Trade barriers have become one major reason that slows down economic growth. Almost all the countries in the world involve in international trade in different degrees. Goods are imported and exported due to different reasons and trade is interconnected. In international trade, there are different restrictions of which some are natural and the others are imposed by respective countries. The reasons for imposing trade barriers are;

  • Protect domestic industries from foreign competition
  • Save foreign exchange
  • Increase employment
  • Protect consumers
  • Preventing or eliminating balance of payment deficit

 Trade barriers can be categorized as below.

  1. Natural barriers
  2. Tariff barriers
  3. Non-tariff barriers

Natural Barriers

Natural barriers are of two types, namely physical barriers and cultural barriers.

Distance is one of the natural barriers. The countries in trade are normally located far from each other. For example, the USA and Japan. When transporting goods between faraway countries, the transport cost is too high. Sometimes it may exceed the cost of production.

Language is another cultural barrier to international trade. Different countries use different languages and it poses a communication issue in trade. Though English is used as an international language, there are situations in which the people are not much familiar. Apart from that, there are situations that the goods are not traded due to religious reasons too.

The chart below shows different types of trade barriers in existence.

Tariff Barriers

A tariff is a tax imposed by the government at the time importing goods. The value of the tax is initially paid by the importer and subsequently added to the price of the product. The tariff is imposed in two different ways.

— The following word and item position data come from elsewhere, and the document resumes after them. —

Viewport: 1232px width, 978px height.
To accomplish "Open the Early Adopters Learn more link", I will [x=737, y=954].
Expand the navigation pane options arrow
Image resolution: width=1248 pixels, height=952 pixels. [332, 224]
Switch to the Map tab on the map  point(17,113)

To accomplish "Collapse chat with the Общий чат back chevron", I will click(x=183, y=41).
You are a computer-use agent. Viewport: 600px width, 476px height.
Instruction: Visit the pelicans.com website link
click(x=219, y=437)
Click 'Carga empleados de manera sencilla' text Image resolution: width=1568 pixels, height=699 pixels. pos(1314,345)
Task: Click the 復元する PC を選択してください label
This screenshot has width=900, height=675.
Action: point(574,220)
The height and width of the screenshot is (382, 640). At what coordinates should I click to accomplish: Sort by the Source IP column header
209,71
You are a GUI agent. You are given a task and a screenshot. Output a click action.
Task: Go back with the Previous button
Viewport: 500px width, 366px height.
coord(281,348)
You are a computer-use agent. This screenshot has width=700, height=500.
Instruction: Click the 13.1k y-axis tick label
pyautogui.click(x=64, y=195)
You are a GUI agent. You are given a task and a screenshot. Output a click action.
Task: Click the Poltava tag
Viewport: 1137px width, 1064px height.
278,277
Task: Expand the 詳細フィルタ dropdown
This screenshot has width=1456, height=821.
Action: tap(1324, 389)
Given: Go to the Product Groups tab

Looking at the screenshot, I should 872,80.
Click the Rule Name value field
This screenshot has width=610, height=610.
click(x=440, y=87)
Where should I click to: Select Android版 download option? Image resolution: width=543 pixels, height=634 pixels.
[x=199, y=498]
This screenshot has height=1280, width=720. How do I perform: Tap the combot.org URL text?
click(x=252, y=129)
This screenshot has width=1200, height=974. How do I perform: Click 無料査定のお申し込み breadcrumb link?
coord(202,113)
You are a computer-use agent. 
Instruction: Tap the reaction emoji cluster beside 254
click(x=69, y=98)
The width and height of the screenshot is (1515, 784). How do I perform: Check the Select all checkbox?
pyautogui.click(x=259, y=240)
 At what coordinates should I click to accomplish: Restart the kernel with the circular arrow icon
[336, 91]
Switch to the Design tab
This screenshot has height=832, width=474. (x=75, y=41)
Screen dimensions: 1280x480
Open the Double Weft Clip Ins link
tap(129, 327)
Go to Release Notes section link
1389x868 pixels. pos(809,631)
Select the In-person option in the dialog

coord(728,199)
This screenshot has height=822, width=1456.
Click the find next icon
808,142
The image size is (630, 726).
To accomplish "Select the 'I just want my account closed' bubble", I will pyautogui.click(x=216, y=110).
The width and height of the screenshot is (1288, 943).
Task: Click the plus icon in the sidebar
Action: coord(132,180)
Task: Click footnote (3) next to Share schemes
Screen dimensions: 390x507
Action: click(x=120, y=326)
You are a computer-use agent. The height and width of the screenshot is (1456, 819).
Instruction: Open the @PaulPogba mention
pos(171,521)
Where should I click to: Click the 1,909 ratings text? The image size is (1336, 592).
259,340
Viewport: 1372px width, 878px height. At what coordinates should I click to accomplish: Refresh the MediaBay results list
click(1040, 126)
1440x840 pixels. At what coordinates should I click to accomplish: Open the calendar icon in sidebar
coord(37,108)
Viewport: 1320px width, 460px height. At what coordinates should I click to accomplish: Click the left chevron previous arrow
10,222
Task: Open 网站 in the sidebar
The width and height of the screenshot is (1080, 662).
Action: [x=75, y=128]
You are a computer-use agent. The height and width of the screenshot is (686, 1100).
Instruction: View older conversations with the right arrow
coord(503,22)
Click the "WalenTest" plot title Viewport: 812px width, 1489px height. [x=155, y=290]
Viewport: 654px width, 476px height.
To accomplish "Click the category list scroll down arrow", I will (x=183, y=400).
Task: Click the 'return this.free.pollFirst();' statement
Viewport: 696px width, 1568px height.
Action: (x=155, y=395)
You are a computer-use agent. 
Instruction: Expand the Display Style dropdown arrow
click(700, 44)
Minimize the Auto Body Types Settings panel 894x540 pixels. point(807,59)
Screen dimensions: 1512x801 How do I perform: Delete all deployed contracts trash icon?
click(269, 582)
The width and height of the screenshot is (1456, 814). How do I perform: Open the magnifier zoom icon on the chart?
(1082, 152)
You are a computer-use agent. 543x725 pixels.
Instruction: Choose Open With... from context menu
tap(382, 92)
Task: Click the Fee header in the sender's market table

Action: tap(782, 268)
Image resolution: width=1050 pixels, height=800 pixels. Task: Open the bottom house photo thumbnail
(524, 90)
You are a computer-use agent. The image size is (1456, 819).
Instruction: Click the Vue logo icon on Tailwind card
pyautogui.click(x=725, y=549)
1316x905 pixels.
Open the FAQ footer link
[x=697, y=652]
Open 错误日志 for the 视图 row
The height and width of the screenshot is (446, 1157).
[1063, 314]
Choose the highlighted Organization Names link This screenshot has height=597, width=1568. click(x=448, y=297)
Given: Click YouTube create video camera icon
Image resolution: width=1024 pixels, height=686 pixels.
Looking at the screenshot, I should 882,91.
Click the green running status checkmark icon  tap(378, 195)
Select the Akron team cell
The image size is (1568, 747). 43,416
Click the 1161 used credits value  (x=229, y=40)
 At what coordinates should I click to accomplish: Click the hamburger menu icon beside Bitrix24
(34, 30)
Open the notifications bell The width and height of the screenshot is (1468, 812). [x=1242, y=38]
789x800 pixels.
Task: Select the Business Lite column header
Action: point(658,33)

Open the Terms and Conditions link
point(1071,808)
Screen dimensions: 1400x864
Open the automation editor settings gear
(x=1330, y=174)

  1. Per-unit tariffs – tax is levied based on the number of units imported.
  2. Ad valorem or Percentage tariff – tariff is imposed on the value of the goods imported

A tariff is a tax in which the incidence can be shifted to the final consumer. After paying the tariff, the importer subsequently adds it to the price of the product. The price of the product increases in the domestic market and as a result, the demand for imports falls. Thereby the government can restrict the imports of all the goods or of some selected products. At the same time, it gains an income to the government and reduces the competitiveness in the domestic market providing an incentive to the domestic industries. The market effects of tariffs can be observed by using the following diagram.

As per the diagram, before the tariff, the O – Q3 amount of the product is demanded of which O – Q amount is supplied by the domestic producers. The remaining Q – Q3 amount is imported. The situation changes due to the tax by increasing the price of the product from P to P1. An increase in price reduces the demand from Q3 to Q2 and the domestic supply increases from Q to Q1. The impact of the tariff is reducing the amount imported from Q, Q3 to Q1, Q2, as expected by the government.

Quotas

Quota is a physical limitation of imports to the country for a given period of time. Once the quota is imposed, the imports are restricted but it does not bring any revenue to the government.

market effects of imposing quota can be observed as below.

Before the quota is imposed, the imports account for Q1 – Q2 amount and due to the quota, the amount imported has come down from Q to Q1. As a result, the domestic market price of the product has increased from P to P1.

Other trade barriers

Embargoes, Foreign currency restrictions, Voluntary Export Restrictions, product and testing, Administrative delays, etc. are some of the non-tariff trade barriers used by different countries based on different reasons. The embargo is a measure of totally banning the import of goods from a country. This can be imposed on all the goods imported from a country or a ban on a particular product.

Foreign currency control refers to imposing certain restrictions when allocating foreign currency needed for imports. Higher restrictions may discourage the importers and reduces the number of imports. In addition, the process of importing can be made more complicated that the importers are discouraged to follow.